The National Telecommunication Monitoring Centre (NTMC) in Bangladesh is under scrutiny following a report by WIRED, revealing a significant exposure of personal data on the open web. The leaked information, as detailed by the American technology magazine, encompasses a wide range of personal details, including names, professions, blood groups, parents’ names, phone numbers, call durations, vehicle registrations, passport details, and even fingerprint photos.
Despite the director general of NTMC, Major General Ziaul Ahsan, dismissing claims of a data leak as “totally incorrect” and attributing it to sample data collected for research and development, WIRED’s investigation suggests that the NTMC had been publishing personal information through an “unsecured” database linked to its systems for several months. Anonymous hackers reportedly attacked the exposed database, erasing details and claiming to have stolen a trove of information.

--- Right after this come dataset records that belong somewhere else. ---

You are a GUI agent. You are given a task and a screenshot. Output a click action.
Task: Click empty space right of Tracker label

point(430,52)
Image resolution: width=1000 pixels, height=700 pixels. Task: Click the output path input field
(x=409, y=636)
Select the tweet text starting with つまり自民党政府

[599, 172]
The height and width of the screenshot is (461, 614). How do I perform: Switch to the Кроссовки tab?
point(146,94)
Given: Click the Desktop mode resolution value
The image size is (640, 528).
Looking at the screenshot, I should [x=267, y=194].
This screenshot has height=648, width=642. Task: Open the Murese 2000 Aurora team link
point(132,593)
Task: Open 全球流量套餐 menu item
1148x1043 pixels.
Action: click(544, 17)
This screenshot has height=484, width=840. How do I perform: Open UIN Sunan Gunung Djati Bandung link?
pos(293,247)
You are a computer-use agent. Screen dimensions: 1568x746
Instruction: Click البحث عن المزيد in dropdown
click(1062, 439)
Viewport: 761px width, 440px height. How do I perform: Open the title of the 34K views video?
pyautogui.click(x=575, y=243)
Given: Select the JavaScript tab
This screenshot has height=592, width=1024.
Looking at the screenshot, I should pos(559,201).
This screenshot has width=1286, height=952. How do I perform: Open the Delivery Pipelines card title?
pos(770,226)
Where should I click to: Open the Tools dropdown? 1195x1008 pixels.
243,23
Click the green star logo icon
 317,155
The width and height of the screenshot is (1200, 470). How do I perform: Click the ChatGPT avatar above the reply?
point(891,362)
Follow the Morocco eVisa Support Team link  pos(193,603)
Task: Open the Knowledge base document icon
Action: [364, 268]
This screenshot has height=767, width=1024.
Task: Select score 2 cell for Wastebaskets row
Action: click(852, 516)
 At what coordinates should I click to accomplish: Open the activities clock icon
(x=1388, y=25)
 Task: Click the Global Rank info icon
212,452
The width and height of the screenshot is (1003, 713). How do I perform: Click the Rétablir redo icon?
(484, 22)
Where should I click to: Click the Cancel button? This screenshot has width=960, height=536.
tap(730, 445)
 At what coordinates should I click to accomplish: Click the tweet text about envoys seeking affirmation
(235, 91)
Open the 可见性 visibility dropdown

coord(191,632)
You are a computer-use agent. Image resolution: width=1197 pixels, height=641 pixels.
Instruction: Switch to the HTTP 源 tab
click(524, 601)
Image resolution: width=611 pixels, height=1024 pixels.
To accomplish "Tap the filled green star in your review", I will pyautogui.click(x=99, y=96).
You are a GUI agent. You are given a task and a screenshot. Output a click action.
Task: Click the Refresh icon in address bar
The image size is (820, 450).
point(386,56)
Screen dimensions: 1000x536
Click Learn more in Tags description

WIRED’s report indicates that this incident is not a typical database leak, with the NTMC’s unintentional disclosure shedding light on the secretive world of signals intelligence and the interception of communications. Security researcher Viktor Markopoulos from CloudDefense.AI, who discovered the unsecured database, emphasizes the unusual nature of such an occurrence within an intelligence service, even if the data involved are test samples.
While WIRED verified a sample of real-world names, phone numbers, email addresses, locations, and exam results included in the exposed data, the exact nature and purpose of the amassed information remain unclear, with some entries appearing to be test data, incorrect, or partial records. The majority of the exposed data is metadata, revealing the “who, what, how, and when” of communications, although phone call audio was not exposed. This incident raises significant privacy concerns and highlights the potential implications of unintentional data disclosures in the realm of signals intelligence.